- **Required task**
Output the listing lines starting with the line containing "Given: Switch to the Results tab" and going on through the line containing "Action: [x=455, y=330]", both included, copied verbatim. Leave the pictures out.

- **Exercise materials**
· · · ·
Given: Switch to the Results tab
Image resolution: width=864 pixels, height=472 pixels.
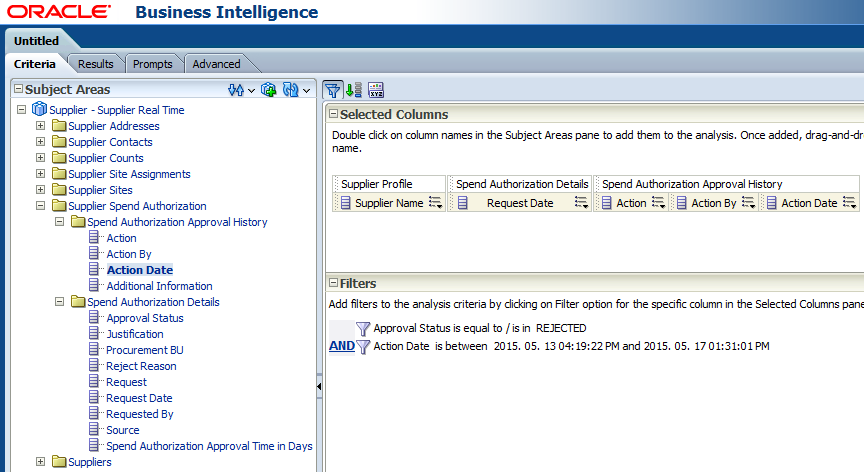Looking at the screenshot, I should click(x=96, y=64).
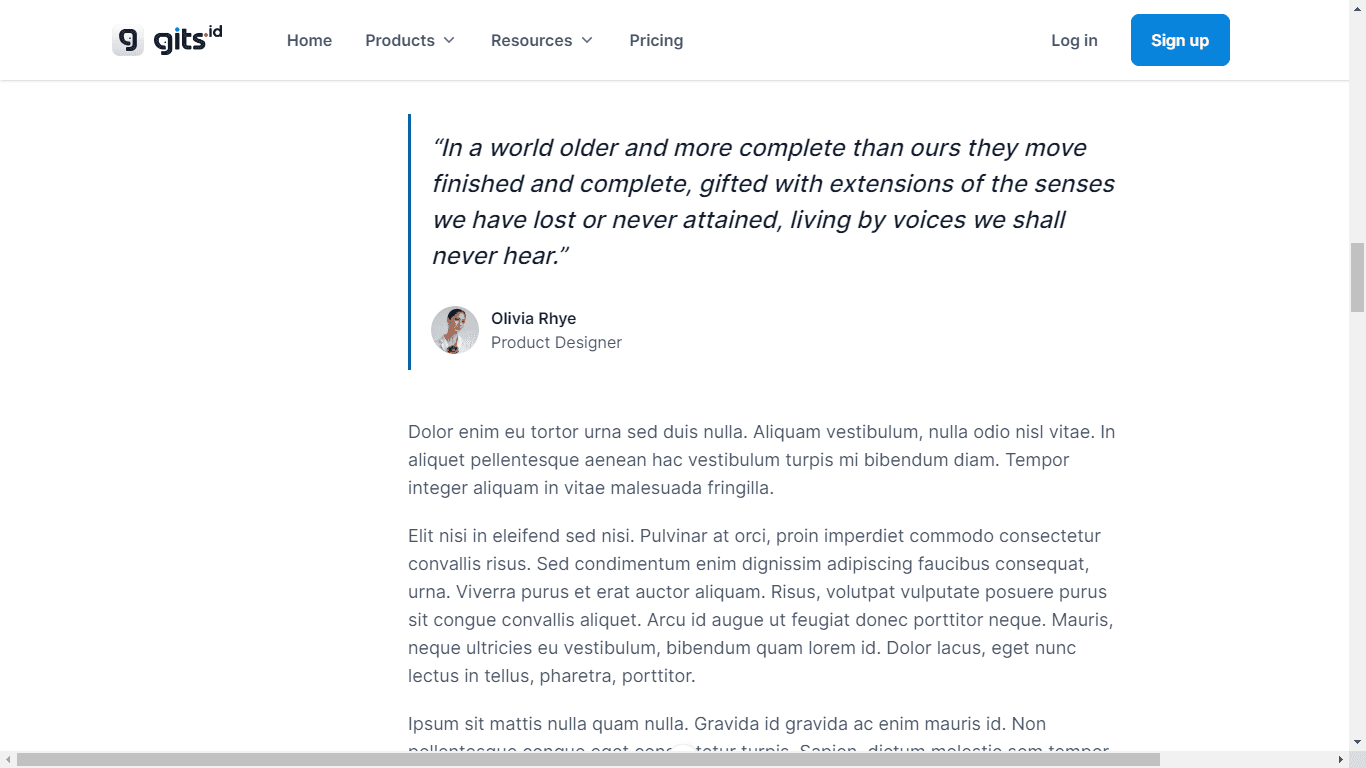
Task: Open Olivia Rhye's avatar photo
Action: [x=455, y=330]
· · · ·
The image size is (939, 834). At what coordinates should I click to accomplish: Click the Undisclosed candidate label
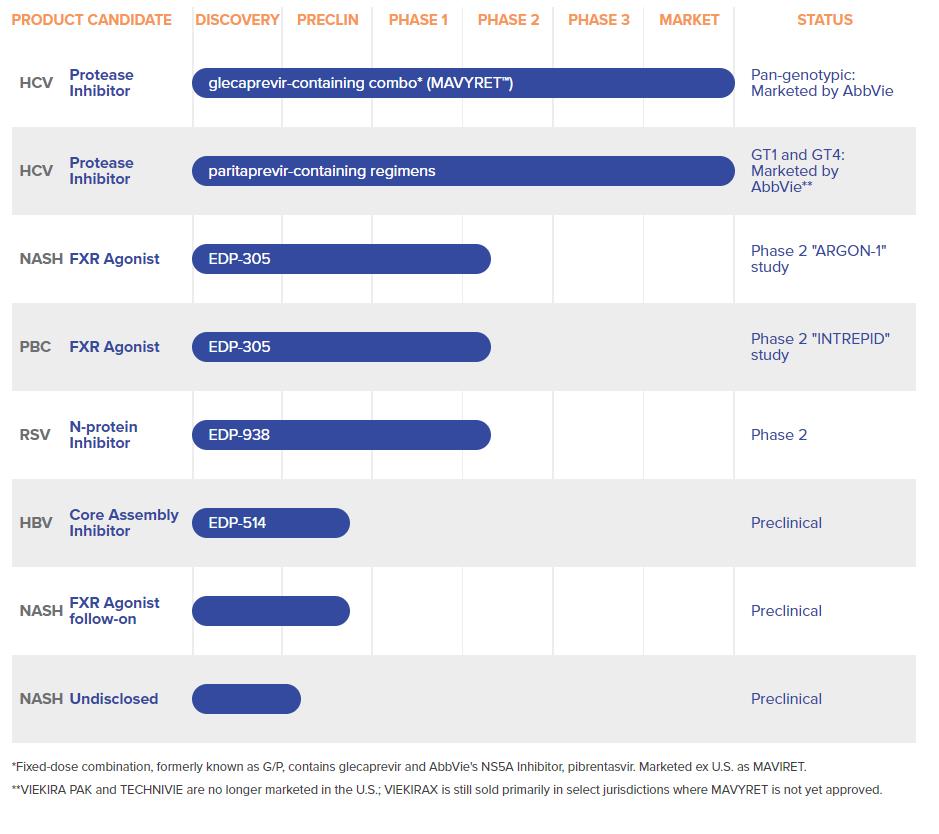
· · · ·
- **Right answer**
Given: Switch to the Results tab
Image resolution: width=864 pixels, height=472 pixels.
Looking at the screenshot, I should click(x=96, y=64).
Task: Open Olivia Rhye's avatar photo
Action: [x=455, y=330]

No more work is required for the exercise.